Та ответила ей твердым взглядом.
— Зу думает, что, пока мы наедине, я сделаю с вами что-нибудь ужасное.
— Зу умом не блещет, — отмахнулась Фрава, — хоть и весьма полезен, когда нужно кого-то убить. Будем надеяться, тебе не доведется испытать на себе его умения.
— Вам совсем не страшно? — спросила Шай. — Вы ведь наедине с чудовищем.
— Не с чудовищем, а с авантюристкой. — Фрава подошла к двери и осмотрела печать. — Ты не причинишь мне вреда. Тебе слишком любопытно, почему я отослала стражников.
«На самом деле, — подумала Шай, — я прекрасно знаю, зачем ты их отослала. И зачем пришла сюда, пока твои собратья-арбитры совершенно точно заняты на празднествах». Шай ждала, что Фрава предложит сделку.
— Ты никогда не задумывалась, — начала Фрава, — как полезно было бы для империи, если бы император прислушивался к голосу мудрости?
— Наверняка император Ашраван так и делал.
— Иногда, — согласилась Фрава. — Но иногда он вел себя… откровенно глупо. Разве не было бы чудесно, если бы после перерождения император лишился этой склонности?
— Я думала, вы хотите, чтобы он поступал в точности как прежде. Как можно ближе к себе настоящему.
— Да, верно. Однако ты прославилась как одна из величайших поддельщиков в истории, и мне достоверно известно, что ты особенно преуспела с печатями для собственной души. Безусловно, тебе по силам в точности воссоздать душу нашего дорогого Ашравана, чтобы при этом он прислушивался к голосу разума… когда тот исходит от определенных лиц.
«О ночи в огне, — пронеслось в голове Шай. — Хочешь, чтобы я оставила лазейку в душу императора, и вот так просто об этом заявляешь? Как только стыда хватает?»
— Вероятно… я могу это сделать, — протянула Шай, как если бы подобная возможность впервые пришла ей в голову. — Это сложно. И мои усилия потребуют достойного вознаграждения.
— Тебя надлежащим образом вознаградят. — Фрава повернулась к Шай. — Скорее всего, ты собираешься покинуть столицу после освобождения, но зачем? С благосклонным правителем на троне перед тобой и в этом городе откроются большие перспективы.
— Говорите прямо, арбитр. Пока другие празднуют, меня ждет долгая ночь исследований. Я не в настроении играть словами.
— В городе процветает подпольная торговля контрабандой. Приглядывать за ней — мое увлечение. Мне бы не помешал подходящий человек, который возглавит дело. Я поручу это тебе, если ты выполнишь мое пожелание.
Все они совершали одну и ту же ошибку, считая, что знают, почему Шай занимается своим делом. Они считали, что она обязательно уцепится за подобную возможность, считали, что контрабандист и поддельщик — примерно одно и то же, раз уж оба нарушают чужие законы.
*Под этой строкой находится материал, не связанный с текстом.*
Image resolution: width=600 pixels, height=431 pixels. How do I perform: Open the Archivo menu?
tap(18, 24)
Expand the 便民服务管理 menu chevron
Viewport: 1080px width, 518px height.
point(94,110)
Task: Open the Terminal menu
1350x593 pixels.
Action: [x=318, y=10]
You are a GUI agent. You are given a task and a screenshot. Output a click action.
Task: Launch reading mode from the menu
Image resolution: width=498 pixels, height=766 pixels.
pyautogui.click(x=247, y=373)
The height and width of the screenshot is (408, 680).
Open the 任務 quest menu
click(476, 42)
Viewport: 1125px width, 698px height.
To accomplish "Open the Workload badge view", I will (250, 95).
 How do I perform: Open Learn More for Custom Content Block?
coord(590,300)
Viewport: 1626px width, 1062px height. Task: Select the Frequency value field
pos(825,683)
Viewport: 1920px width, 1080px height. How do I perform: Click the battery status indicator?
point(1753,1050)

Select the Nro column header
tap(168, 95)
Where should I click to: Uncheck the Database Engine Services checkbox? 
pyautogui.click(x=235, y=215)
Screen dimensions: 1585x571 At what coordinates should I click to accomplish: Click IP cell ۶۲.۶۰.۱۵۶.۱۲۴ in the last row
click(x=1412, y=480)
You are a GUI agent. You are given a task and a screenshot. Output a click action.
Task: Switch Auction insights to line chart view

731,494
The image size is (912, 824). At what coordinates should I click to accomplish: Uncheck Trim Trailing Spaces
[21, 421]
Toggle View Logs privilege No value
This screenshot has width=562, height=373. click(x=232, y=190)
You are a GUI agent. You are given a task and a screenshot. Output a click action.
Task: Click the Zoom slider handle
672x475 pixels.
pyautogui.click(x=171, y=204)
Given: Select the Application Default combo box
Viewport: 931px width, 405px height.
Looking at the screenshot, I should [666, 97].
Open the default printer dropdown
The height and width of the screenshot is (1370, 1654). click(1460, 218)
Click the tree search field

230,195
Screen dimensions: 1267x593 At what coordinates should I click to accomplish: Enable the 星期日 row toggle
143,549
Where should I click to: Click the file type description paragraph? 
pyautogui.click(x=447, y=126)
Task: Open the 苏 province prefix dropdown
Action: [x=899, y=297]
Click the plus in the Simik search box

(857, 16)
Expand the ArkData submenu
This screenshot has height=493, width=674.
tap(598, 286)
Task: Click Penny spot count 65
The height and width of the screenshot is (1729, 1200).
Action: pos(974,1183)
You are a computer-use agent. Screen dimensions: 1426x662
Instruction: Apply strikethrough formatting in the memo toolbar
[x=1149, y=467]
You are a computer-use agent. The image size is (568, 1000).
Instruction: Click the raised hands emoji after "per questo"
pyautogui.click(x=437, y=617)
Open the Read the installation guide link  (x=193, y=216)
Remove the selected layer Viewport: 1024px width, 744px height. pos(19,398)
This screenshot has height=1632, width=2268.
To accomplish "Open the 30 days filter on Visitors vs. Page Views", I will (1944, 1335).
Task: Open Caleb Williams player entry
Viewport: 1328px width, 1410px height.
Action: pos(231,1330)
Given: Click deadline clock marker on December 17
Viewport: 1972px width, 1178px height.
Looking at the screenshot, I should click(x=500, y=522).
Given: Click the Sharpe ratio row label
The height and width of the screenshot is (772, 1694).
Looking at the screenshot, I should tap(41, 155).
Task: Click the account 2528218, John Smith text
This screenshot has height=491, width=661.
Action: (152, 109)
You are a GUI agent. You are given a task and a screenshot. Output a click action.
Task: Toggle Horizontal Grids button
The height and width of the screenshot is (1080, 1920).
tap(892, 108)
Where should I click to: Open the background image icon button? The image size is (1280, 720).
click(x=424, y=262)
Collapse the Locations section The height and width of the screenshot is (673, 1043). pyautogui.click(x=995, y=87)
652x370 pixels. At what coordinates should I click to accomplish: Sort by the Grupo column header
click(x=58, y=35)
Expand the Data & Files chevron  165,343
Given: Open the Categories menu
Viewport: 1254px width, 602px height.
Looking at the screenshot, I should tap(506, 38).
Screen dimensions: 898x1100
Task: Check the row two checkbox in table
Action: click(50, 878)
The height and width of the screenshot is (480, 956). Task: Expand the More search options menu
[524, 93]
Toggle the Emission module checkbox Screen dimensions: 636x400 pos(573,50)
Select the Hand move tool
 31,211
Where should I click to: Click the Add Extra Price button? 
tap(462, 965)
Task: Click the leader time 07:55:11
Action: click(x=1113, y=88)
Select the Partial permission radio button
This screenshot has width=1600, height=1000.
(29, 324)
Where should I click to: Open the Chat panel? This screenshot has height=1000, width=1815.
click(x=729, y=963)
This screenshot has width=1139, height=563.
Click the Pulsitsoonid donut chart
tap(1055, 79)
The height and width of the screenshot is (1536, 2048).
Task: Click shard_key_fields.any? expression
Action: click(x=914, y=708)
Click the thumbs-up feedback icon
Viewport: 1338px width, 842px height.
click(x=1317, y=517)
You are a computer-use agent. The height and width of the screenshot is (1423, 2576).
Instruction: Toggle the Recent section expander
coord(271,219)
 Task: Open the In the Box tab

— Интересное предложение. — Шай пустила в ход свою самую искреннюю, откровенно обманчивую улыбку.
Фрава широко улыбнулась в ответ.
— Так подумай над ним. — Она толкнула дверь и хлопнула в ладоши, подзывая стражников.
Шай опустилась на стул. Ее охватил ужас, но не из-за предложения Фравы. Чего-то подобного она ожидала уже давно. До нее наконец дошли все возможные последствия. Разумеется, предложение о торговле контрабандой — ложь. Может, Фраве и по силам провернуть такое, но делать она этого не станет. Даже если раньше она не собиралась убивать Шай, теперь это неизбежно.
Конечно, это не все. Далеко не все. «Она думает, что просто внушила мне мысль о манипулировании императором. Но на мою подделку нельзя полагаться. Она ждет, что я сделаю лазейку для себя и полный контроль над Ашраваном будет у меня, а не у нее».
Что же это означает?
Это означает, что в запасе у Фравы есть другой поддельщик. Скорее всего, у него не хватает ни таланта, ни смелости, чтобы подделать чужую душу, но он способен изучить работу Шай и найти любые ее лазейки. Этому поддельщику доверяют больше, и он перепишет сделанное Шай так, чтобы передать контроль Фраве.
Возможно, у них даже получится закончить работу Шай, если та продвинется достаточно далеко. Она собиралась использовать все сто дней, чтобы спланировать побег, но теперь осознала, что ее могут устранить в любой момент.
И чем ближе она к завершению работы, тем больше опасность.